What you need to do
Pictures are not part of the answer. Return the lines from the one containing "Viewport: 1343px width, 476px" through the end of the data, both included, exactly as they appear.

Exercise materials
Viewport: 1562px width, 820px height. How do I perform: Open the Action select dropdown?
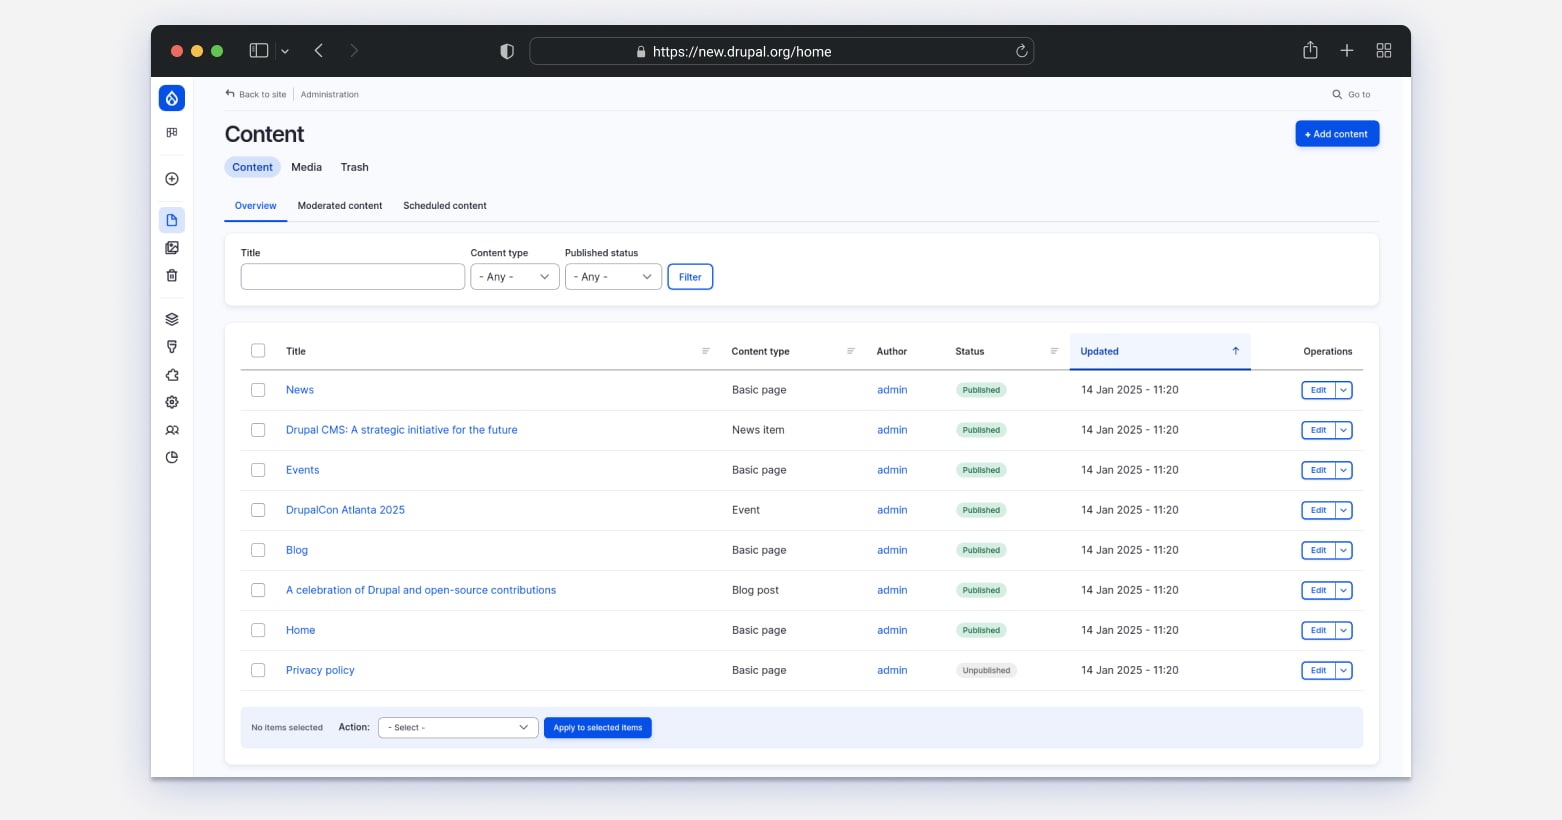(458, 728)
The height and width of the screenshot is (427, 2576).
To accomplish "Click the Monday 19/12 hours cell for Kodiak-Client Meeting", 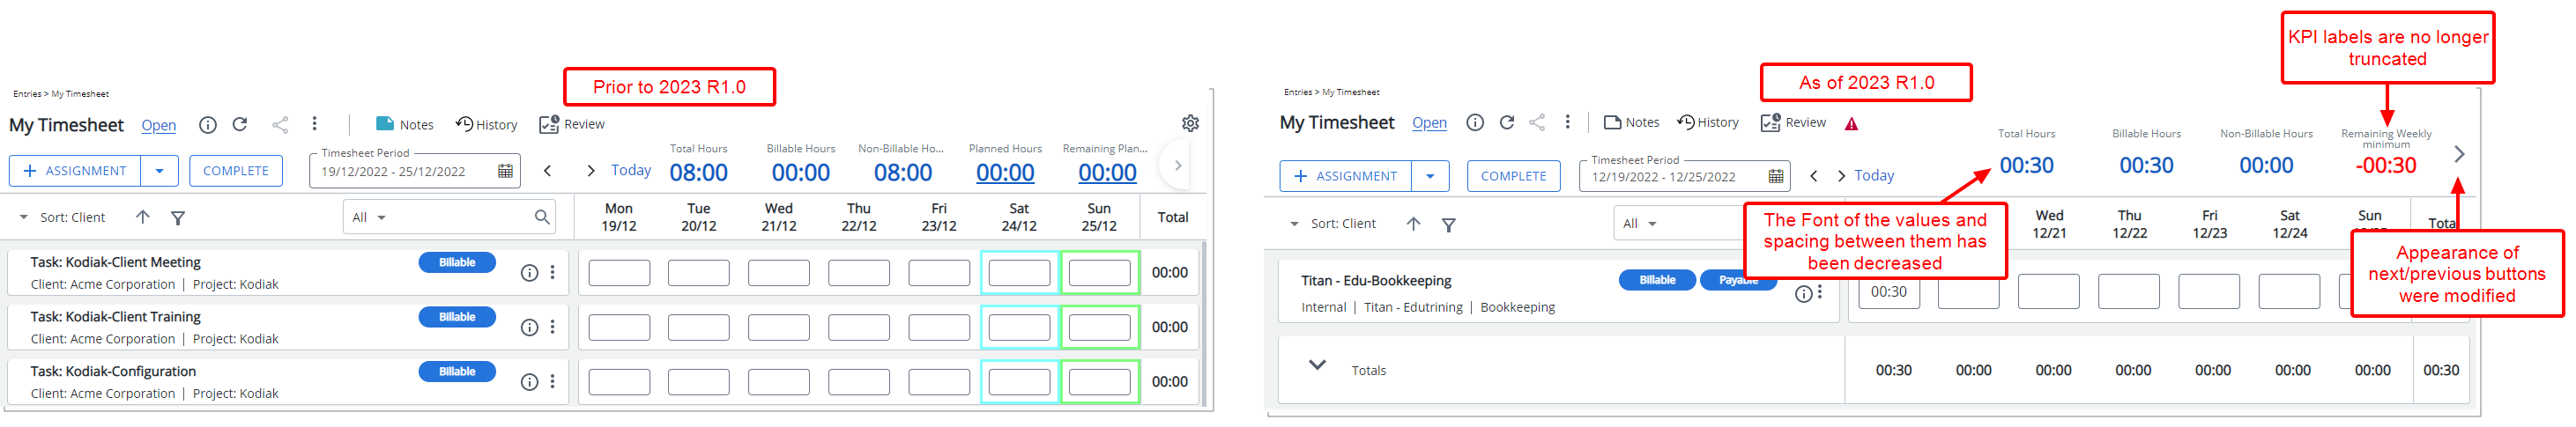I will [619, 273].
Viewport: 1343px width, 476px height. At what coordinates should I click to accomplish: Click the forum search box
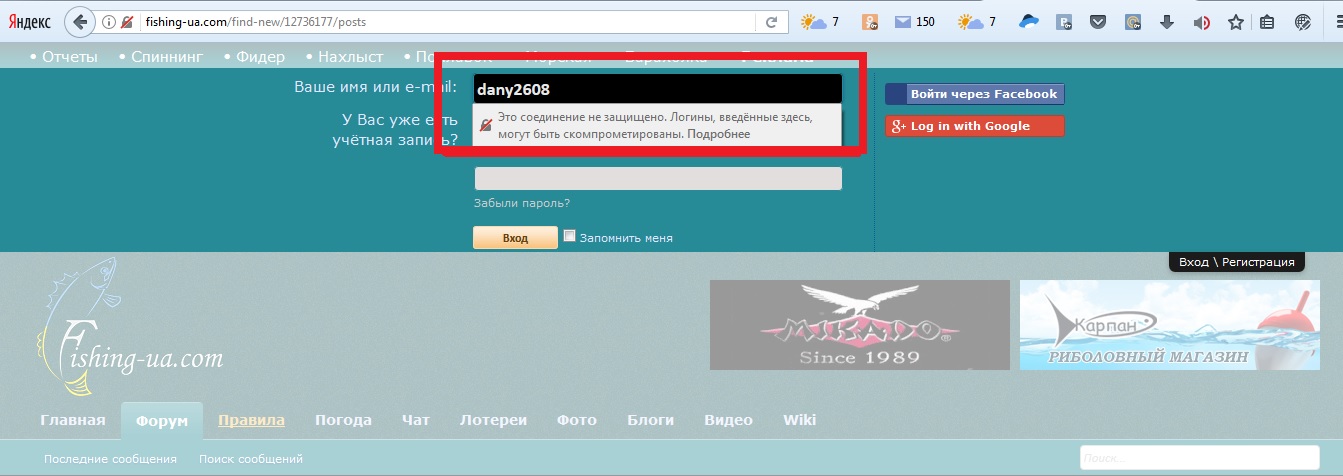pos(1198,458)
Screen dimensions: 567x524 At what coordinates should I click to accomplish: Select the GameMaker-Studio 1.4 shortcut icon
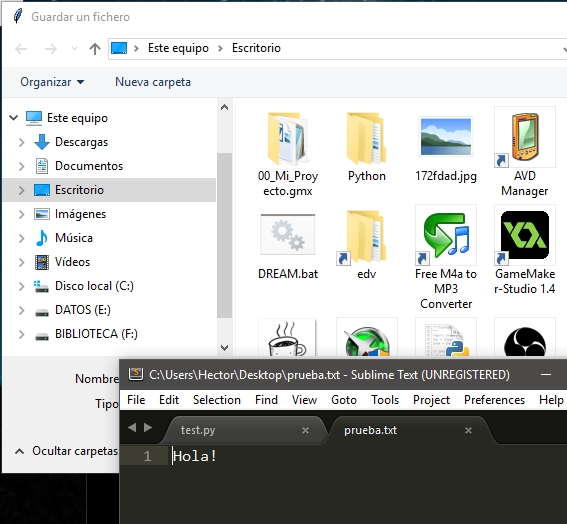pos(525,235)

Task answer
Viewport: 1343px width, 476px height. At what coordinates should I click to accomplish: Click the forum search box
pos(1198,458)
Screen dimensions: 567x524 At what coordinates should I click to accomplish: Select the GameMaker-Studio 1.4 shortcut icon
pos(525,235)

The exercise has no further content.